Féminisme carcéral complice
La sociologue Nacira Guénif dénonce les inégalités de traitement et de soutien entre les victimes de l’incendie de Los Angeles et celles, bien plus nombreuses, de la guerre menée par Israël en Palestine.
Si l’on se fie au baromètre compassionnel du moment, nous serions plus enclin.es à nous apitoyer sur le sort de ceux, pauvres ou riches, qui ont tout perdu mais ont survécu aux incendies ravageant les quartiers résidentiels de la cité des anges déchus que sur les Mahorais.es. À Mayotte, bon nombre ont perdu leur toit de tôle et n’ont toujours pas d’eau courante et potable. Désormais, de cyclone en tempête, iels n’osent plus espérer que leur État les secourt enfin. Et moins encore sur la population de Gaza, livrée à son colonisateur.
Los Angeles est un immense brasier, voilà qui accapare notre attention et épuise nos émotions. Il n’en reste plus guère pour les autres, si loin, si différents, emportés par l’inexorable emballement médiatique. C’est, je suppose, la parfaite expression de ce qu’on appelle le rêve américain qui nous émeut tant : un mirage, gagné sur le désert, l’absence d’eau, la faille séismique menaçant de tout engloutir, au prix d’inégalités criantes jusque dans les suites des incendies, urbanisme tentaculaire au service d’un mode de vie délirant jusqu’à ce que le dérèglement climatique détruise au gré du vent.
LA est un mirage aux nombreux émules sur la planète qu’il est déjà prévu de reconstruire avec quelque 50 milliards de dollars des compagnies d’assurances et l’aide de l’État fédéral. Un tel empressement n’est pas près de bénéficier, au hasard, aux Mahorais, aux Kanaks ou encore aux Gazaoui.es qui vivent dans et meurent sous les décombres de leur prison à ciel ouvert érigée depuis près de 20 ans, pour ne parler que de la dernière phase de la Nakba.
Au prisme du féminisme carcéral, voulu pour punir en désignant ses coupables sexistes à la justice, ces palestinien.nes qui meurent à Gaza et en Cisjordanie, semblent mériter leur sort puisque rien ne vient enrayer leur anéantissement.

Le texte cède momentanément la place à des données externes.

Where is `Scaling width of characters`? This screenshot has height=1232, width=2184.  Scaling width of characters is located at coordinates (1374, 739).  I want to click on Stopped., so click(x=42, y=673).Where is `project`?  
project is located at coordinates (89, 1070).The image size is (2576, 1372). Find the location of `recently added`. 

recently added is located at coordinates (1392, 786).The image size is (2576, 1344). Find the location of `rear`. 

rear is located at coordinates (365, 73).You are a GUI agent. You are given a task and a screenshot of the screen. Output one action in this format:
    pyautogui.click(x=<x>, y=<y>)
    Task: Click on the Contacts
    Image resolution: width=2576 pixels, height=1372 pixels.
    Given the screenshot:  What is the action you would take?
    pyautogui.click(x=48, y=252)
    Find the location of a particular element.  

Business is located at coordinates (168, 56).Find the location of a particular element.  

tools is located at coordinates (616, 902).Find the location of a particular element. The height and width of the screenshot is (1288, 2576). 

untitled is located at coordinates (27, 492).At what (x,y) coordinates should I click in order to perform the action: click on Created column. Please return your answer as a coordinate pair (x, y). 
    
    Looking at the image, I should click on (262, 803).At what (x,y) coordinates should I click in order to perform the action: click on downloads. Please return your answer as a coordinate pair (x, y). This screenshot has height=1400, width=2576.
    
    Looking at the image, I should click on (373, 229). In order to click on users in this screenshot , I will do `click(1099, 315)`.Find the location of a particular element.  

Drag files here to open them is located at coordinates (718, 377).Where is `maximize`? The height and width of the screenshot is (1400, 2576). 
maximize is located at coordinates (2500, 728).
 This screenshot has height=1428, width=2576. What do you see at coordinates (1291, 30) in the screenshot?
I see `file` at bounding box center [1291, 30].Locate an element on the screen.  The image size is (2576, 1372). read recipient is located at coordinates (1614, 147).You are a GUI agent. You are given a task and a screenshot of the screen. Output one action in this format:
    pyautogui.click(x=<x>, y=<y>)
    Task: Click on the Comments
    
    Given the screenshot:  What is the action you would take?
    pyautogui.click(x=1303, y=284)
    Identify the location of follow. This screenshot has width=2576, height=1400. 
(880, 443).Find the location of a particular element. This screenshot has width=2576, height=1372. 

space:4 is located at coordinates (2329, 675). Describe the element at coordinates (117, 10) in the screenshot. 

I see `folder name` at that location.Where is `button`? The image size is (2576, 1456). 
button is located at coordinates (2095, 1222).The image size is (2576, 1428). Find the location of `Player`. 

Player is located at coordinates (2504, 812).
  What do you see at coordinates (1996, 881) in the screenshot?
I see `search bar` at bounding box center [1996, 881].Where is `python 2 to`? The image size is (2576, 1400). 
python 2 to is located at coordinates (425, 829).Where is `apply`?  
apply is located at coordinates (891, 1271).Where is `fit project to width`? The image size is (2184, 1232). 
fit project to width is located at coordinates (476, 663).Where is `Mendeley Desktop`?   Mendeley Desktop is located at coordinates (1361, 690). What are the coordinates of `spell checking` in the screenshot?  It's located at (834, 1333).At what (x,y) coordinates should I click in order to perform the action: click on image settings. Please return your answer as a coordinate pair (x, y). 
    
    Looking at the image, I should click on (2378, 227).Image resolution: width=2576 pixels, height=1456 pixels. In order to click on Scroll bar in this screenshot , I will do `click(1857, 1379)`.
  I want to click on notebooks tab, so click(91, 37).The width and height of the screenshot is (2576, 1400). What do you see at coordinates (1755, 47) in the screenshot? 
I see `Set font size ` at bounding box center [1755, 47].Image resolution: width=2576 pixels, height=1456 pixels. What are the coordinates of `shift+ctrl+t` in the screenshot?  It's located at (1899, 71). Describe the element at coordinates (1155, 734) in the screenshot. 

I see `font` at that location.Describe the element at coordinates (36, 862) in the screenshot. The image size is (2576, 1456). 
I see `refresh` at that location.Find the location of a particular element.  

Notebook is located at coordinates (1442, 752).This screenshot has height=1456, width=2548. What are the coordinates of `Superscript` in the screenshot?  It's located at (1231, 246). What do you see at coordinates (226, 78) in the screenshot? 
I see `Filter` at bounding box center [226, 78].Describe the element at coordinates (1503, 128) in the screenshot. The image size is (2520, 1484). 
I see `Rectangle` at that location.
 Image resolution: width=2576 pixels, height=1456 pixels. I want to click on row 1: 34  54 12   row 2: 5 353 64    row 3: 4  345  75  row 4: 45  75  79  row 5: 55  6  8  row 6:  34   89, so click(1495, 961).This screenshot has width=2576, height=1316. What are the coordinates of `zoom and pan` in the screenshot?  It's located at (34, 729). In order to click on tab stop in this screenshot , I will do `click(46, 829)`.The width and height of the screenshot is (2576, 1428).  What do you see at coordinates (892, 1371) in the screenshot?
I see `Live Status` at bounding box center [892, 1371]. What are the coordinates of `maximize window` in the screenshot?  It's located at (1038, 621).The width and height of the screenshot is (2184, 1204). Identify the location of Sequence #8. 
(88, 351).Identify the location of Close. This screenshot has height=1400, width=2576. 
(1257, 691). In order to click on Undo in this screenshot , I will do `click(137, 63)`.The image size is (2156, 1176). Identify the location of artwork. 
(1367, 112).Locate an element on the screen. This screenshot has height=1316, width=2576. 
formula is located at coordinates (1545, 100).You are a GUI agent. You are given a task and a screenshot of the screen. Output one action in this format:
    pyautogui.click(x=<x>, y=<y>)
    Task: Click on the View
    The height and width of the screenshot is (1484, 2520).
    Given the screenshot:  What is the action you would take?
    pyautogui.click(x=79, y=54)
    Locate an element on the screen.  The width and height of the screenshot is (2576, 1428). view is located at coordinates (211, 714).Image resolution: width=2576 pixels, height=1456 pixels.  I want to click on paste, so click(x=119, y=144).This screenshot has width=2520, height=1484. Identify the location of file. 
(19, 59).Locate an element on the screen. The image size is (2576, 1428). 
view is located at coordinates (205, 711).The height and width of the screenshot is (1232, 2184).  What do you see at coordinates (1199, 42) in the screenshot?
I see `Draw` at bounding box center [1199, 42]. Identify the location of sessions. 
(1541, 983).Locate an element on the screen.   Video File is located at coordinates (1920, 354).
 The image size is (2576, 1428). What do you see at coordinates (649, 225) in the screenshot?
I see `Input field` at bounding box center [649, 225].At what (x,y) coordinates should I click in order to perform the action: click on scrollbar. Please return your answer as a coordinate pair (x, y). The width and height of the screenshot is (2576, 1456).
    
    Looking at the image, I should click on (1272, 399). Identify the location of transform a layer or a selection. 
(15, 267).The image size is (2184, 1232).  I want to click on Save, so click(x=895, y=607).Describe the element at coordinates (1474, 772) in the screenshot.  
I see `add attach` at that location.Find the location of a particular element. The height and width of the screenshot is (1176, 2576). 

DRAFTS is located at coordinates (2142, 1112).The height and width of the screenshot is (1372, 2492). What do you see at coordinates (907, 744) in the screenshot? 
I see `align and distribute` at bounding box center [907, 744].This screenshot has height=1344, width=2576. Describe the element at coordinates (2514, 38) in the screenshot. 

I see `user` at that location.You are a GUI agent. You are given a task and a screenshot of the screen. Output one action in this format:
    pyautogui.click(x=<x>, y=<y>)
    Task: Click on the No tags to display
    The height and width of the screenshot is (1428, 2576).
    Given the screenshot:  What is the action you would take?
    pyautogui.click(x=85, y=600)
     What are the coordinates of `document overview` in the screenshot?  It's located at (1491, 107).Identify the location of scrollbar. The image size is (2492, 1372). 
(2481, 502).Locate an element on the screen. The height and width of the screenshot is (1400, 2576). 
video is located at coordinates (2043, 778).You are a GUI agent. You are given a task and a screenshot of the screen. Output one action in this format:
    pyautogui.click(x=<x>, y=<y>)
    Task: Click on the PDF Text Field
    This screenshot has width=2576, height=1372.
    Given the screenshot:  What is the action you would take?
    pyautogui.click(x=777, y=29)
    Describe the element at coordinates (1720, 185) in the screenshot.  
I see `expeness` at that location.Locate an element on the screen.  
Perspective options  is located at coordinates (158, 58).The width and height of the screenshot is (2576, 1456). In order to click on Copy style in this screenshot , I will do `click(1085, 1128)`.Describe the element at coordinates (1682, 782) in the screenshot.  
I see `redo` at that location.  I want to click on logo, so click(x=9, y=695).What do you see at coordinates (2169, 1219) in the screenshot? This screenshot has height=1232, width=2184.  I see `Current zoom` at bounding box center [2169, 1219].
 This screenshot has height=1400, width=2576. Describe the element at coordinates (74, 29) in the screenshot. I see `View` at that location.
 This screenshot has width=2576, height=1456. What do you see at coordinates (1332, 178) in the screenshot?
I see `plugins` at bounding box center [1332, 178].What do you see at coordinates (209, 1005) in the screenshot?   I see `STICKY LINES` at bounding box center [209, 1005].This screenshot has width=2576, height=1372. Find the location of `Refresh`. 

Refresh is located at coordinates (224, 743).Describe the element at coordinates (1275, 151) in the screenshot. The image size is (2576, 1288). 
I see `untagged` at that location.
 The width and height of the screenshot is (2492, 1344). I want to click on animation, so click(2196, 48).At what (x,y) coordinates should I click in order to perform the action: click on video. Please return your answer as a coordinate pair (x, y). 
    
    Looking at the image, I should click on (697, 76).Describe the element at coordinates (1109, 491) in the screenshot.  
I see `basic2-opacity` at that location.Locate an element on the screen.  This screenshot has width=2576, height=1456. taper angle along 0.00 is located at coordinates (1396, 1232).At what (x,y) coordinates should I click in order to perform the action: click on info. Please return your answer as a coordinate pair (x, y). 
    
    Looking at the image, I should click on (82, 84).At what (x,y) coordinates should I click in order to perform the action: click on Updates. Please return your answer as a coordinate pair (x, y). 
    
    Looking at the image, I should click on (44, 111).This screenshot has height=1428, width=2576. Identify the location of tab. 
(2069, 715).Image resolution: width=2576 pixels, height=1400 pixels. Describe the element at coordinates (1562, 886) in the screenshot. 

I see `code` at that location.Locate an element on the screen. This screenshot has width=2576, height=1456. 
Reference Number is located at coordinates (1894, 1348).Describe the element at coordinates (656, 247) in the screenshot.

Iels n’auraient rien de commun avec le mode de vie si prisé, et pourtant monstrueux qui a accouché de LA, aboutissement de l’accaparement de terres ancestrales et de la spoliation des peuples autochtones qui les habitaient.
Nous détournons les yeux de femmes et d’hommes qui luttent pour leur liberté et en meurent.
Cependant, le peuple palestinien vit, sous nos yeux, la répétition du même événement, vol de la terre, destruction d’une culture, de toute forme de vie et de futur, élimination physique, et craint d’être effacé comme l’ont été les anciens habitants de la Californie. Cette fois-ci, impossible de dire que l’on ne savait pas. Si au-delà des critiques fondées qu’il essuie, le féminisme carcéral a encore une raison d’être, elle se trouve dans l’accomplissement de la justice contre tous les responsables et les complices de (ce) qui frappe les Palestinien.nes. Pour l’heure, il n’en est rien.
Et la France n’est pas en reste… État colonial, par affinité autant que par lâcheté, elle soutient une puissance coloniale génocidaire tout en occupant la Kanaky, au point de mettre sous les verrous des militant.es kanak, présumés innocent.es, dans des prisons à 17 000 km de leur terre ancestrale.
Tout à notre encombrement émotionnel, comme à notre racisme et sexisme ordinaires, nous laissons faire et, au gré du vent, détournons les yeux de femmes et d’hommes qui luttent pour leur liberté et en meurent. Avec la prochaine investiture du mâle Alpha suprême à la présidence états-unienne et la sidération de ses détracteurs, des deux côtés de l’Atlantique, le féminisme carcéral fera bien l’affaire.